This one time I was married to a man who couldn’t see me. I’m tall and bright and was standing right there, so by all accounts it doesn’t add up. When we married we settled in Long Beach, California. To him it was rough enough around the edges and equidistant from our places of employment. To me it was everything that’s right with the world. The third day of house hunting he told me to make up my mind already. God picked me up that day after work and set me down on the corner of 3rd and Junipero and in that moment, I knew.

Constructed in the 1920s, Spanish tile roof with hardwood floors, crystal doorknobs and quirky neighbors. When I brought him to it that night in spastic adoration the courtyard was lit with twinkle lights and inhabited by lovely lesbians sipping a red wine over cigarettes.

After moving in I at first mistook my enthusiasm for the city as just another element of the blissful sneaker wave of matrimony crashing down around me and turning everything upside down. This satiated longing in my gypsy soul explains at least partially why it took me so long to notice and accept that in the beginning he was just “tired”, then distant, then angry, then mean. He moved back to his neck of the woods, and in an ultimately self-sacrificial demonstration I pulled myself, kicking and screaming from the only place I could ever, in truth, call home.

Today I walk the streets heartsick and sobered, but inescapably on the verge of an orgasm of the soul at the sheer perfection that is my city. Ocean waves, calm and gentle lapping at the shore; kiss after kiss after caress the sea makes endless love to my city. Latin lovers have salsaed themselves into tree nymphs. Her leafy hair still holds the blossom. His skin on the branches that suspend her in perpetual elegance is smooth like glass. Stained glass in the windows of the churches of every denomination.  Tibetan Christians, Lutherans, Muslims. Thick air settles in your car, your hair, your skin – sticky, like a memory you just can’t shake.
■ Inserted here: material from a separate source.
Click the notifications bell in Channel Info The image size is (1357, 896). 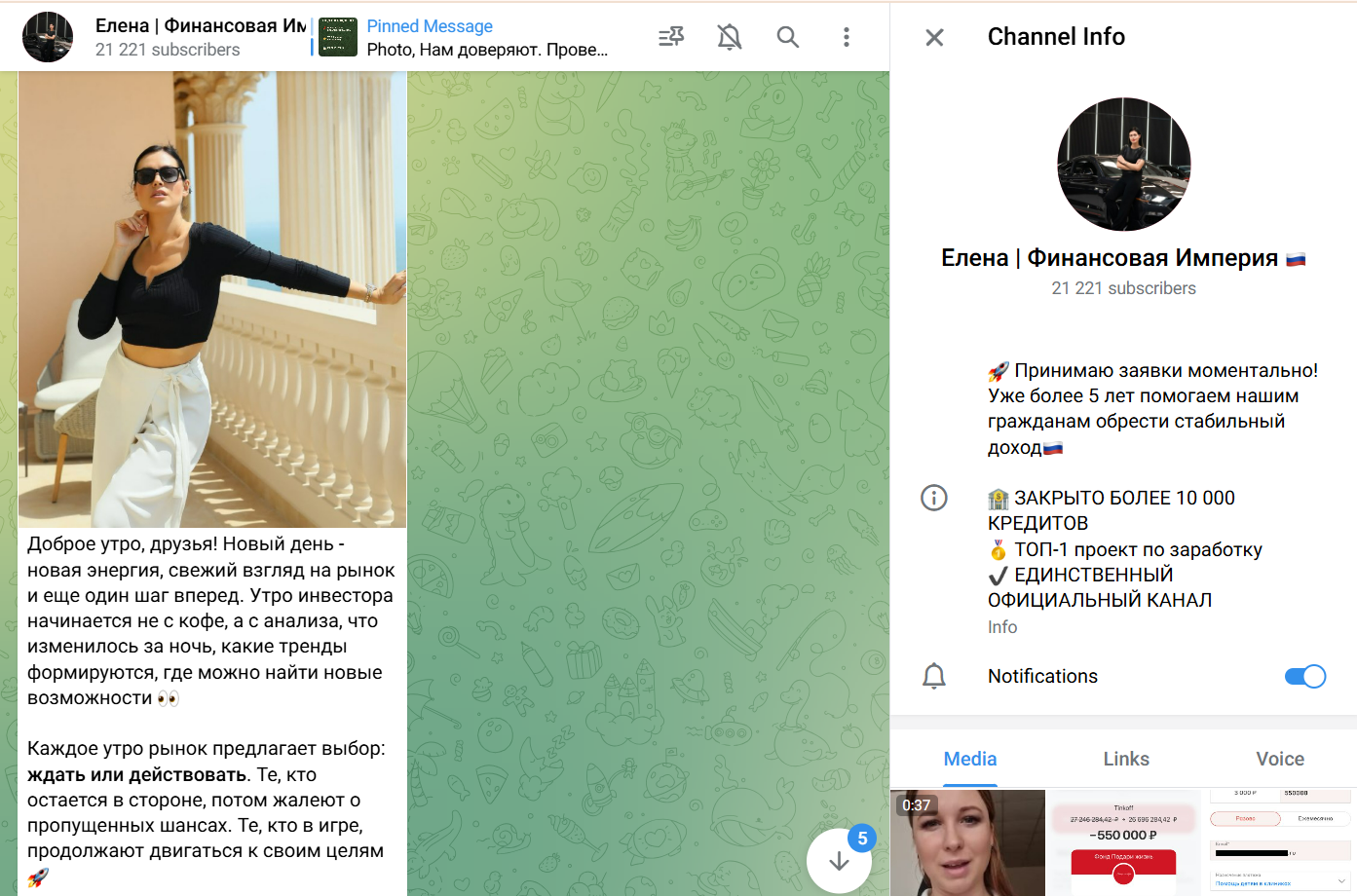[933, 676]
The buildings are corporate and creaking, stable and filthy, artful and average, because here in my kingdom by the sea, you can be anything you want to be. Roscoe’s Chicken and Waffles and yoga in the park, open to the public and interrupted by a pickup game of soccer. A sexy, sweaty, stinky group of dark eyed Latinos at home scoring goals in my city.

The birds of paradise and palm trees are jazzercising in fluorescent purple, green and orange; sweating it out with the rest of us. The air is dirty and the cars are clean and glistening in the sun – or they’re not. The food is unapologetic in its -love me or leave me- essence and the freeways mock your impatience and lazily roar curses in stereotypically colorful language. Even the garbage cans lining streets are purple.

And everywhere I go in this town, so starkly juxtaposed, I see him and me. That endlessly awkward night at dinner. The time he slept in the car. The long walk I took down the pier when he started to change, desperate to clear my head of early signs of warning. The alley where we both giggled and kissed for the engagement shoot, and loaded up the moving van. The place I stared while we sat in our car and he told me he couldn’t love me if I couldn’t start being happy.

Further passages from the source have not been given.